A quirky little feature of interval partitioning showed up on Twitter today – a parallel insert that would only use a single PX slave to do the inserting. With 1.1 billion rows and the option for running parallel 32 this made the loading process rather slower than it ought to have been.
Fortunately it’s quite easy to model (and work around) the oddity. So here’s a small data set and an empty partitioned table to work with:
rem rem Script: pt_int_load_anomaly.sql rem Author: Jonathan Lewis rem Dated: Jan 2020 rem create table t1 nologging as select ao.* from all_Objects ao, (select rownum id from dual connect by level <= 20) ; create table pt1 partition by range (object_id) interval (1000000) ( partition p1 values less than (1) ) as select * from all_Objects where rownum = 0 /
I’ve created a table by copying all_objects 20 times which, for my little sandbox, has given me a total of about 1.2M rows.

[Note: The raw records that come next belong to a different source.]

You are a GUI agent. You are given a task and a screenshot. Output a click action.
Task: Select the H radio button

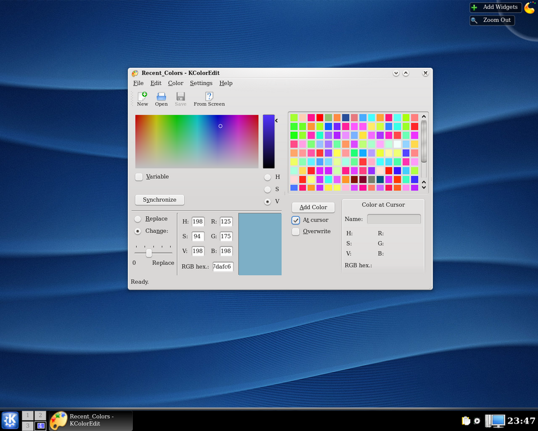[267, 177]
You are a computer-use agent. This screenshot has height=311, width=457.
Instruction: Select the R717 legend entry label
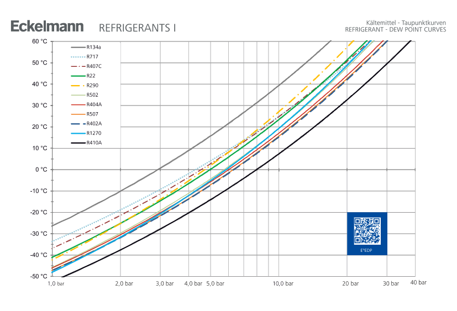pos(93,56)
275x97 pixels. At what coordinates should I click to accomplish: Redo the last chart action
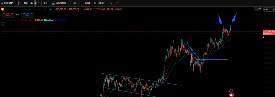[117, 3]
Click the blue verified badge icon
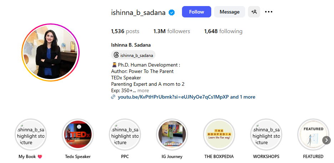 click(172, 12)

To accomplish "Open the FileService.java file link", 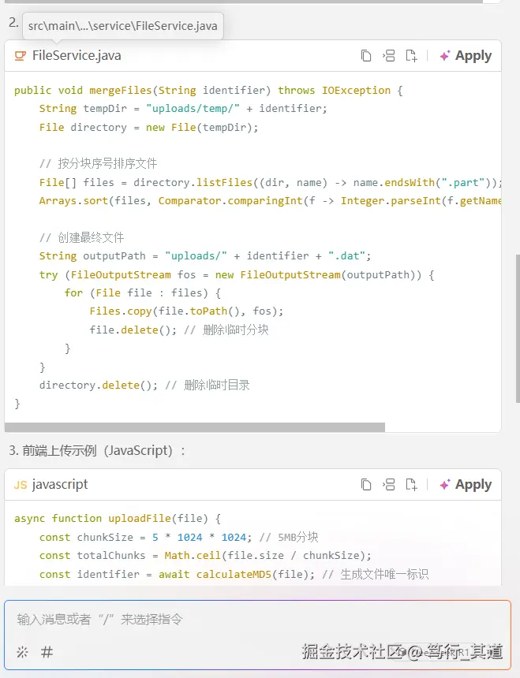I will point(77,56).
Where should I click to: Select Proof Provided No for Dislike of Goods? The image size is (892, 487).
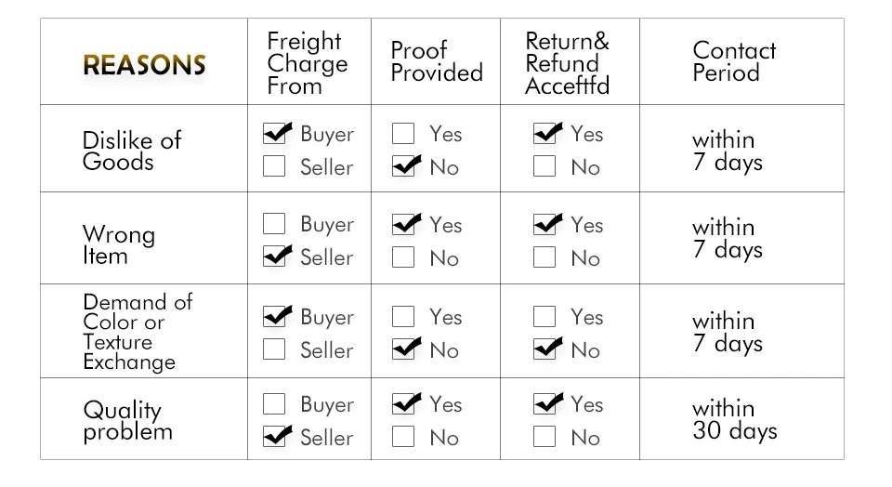[403, 167]
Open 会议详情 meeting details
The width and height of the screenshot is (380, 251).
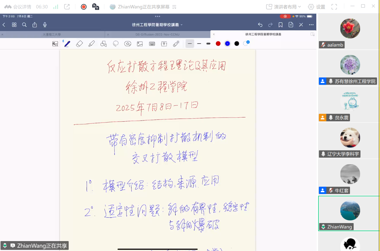18,7
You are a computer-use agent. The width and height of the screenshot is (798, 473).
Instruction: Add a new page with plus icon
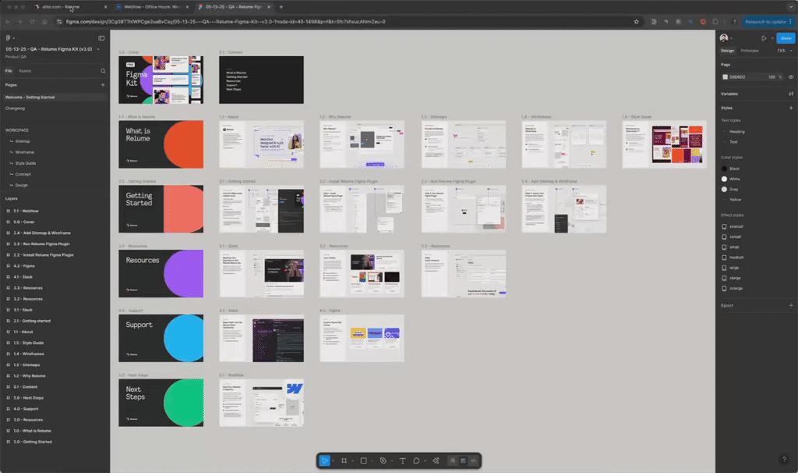click(x=103, y=84)
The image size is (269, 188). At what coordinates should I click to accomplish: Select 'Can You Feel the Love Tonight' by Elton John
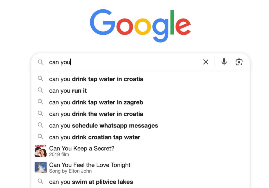(x=90, y=165)
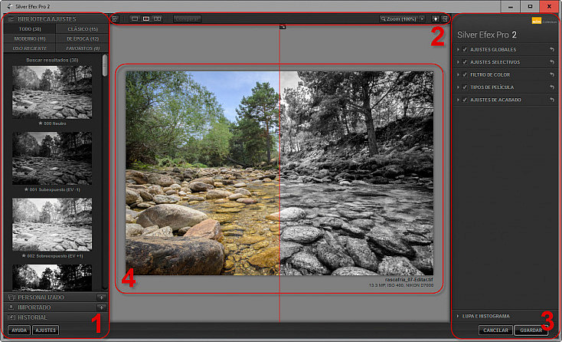Choose the 001 Subexpuesto (EV -1) preset thumbnail
562x342 pixels.
click(x=52, y=158)
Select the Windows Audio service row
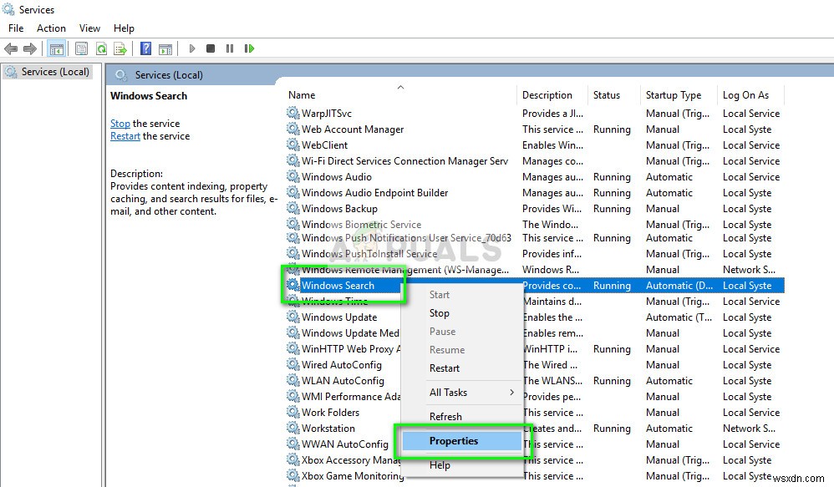This screenshot has height=487, width=834. [x=337, y=177]
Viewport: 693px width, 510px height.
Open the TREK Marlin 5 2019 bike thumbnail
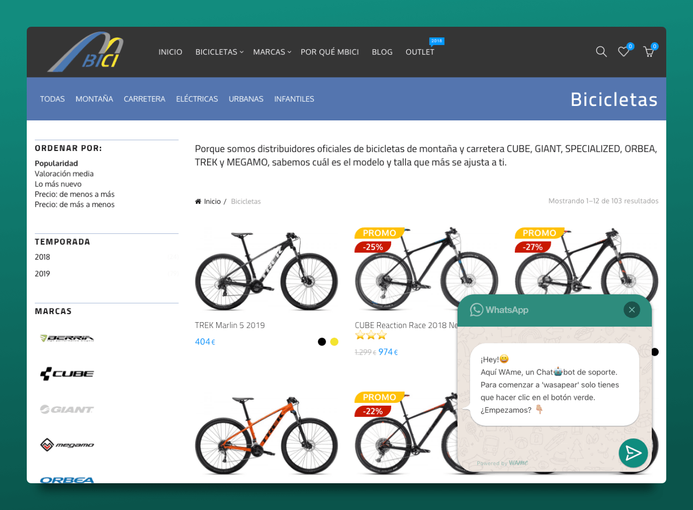click(266, 271)
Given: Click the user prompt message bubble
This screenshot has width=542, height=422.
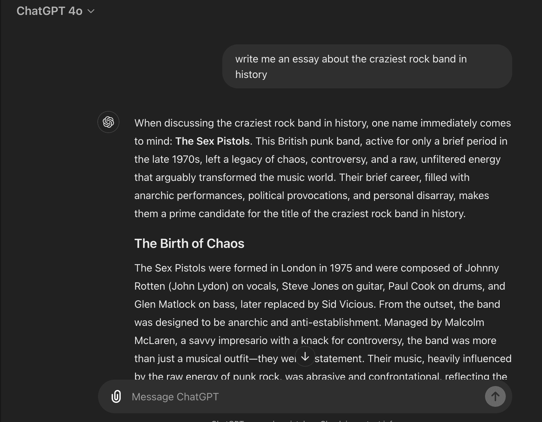Looking at the screenshot, I should (367, 66).
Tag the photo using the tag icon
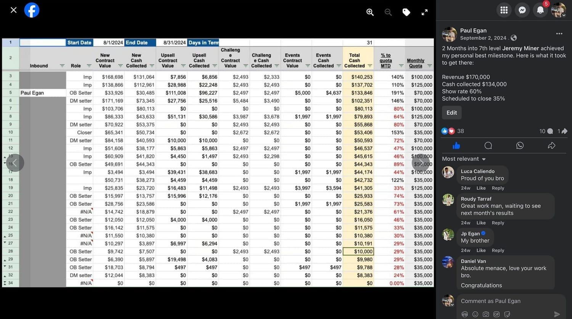 (406, 12)
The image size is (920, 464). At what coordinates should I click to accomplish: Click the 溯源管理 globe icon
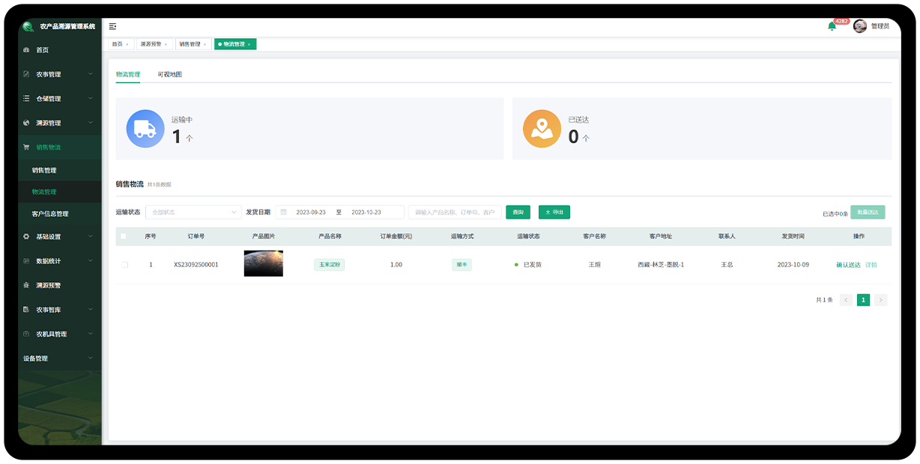[26, 123]
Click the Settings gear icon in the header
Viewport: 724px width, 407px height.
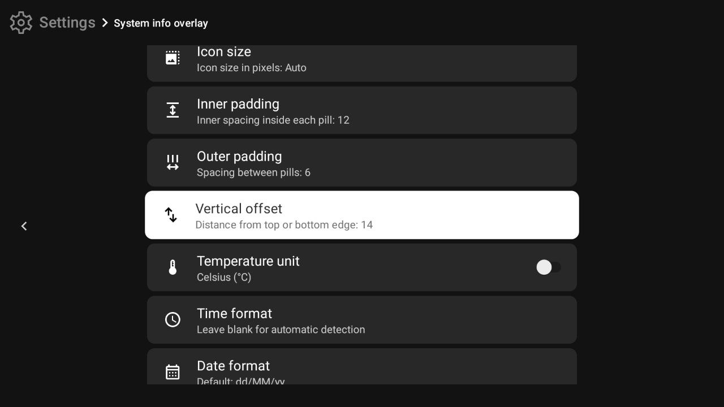click(20, 22)
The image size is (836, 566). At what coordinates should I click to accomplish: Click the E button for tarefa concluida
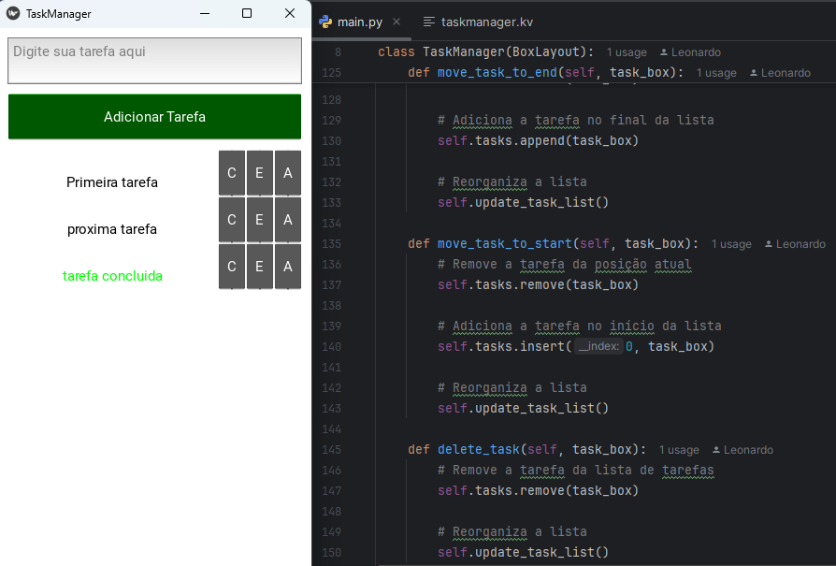point(260,267)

Then I’ve created an empty interval-partitioned clone of all_objects, with the first partition defined to hold all rows where the object_id is less than 1 (and there’s no object in the database that could match that criterion). I’ve defined the interval to be 1,000,000 and since the highest object_id in my database is about 90,000 the first partition that gets added to this table will be able to hold all the data from t1.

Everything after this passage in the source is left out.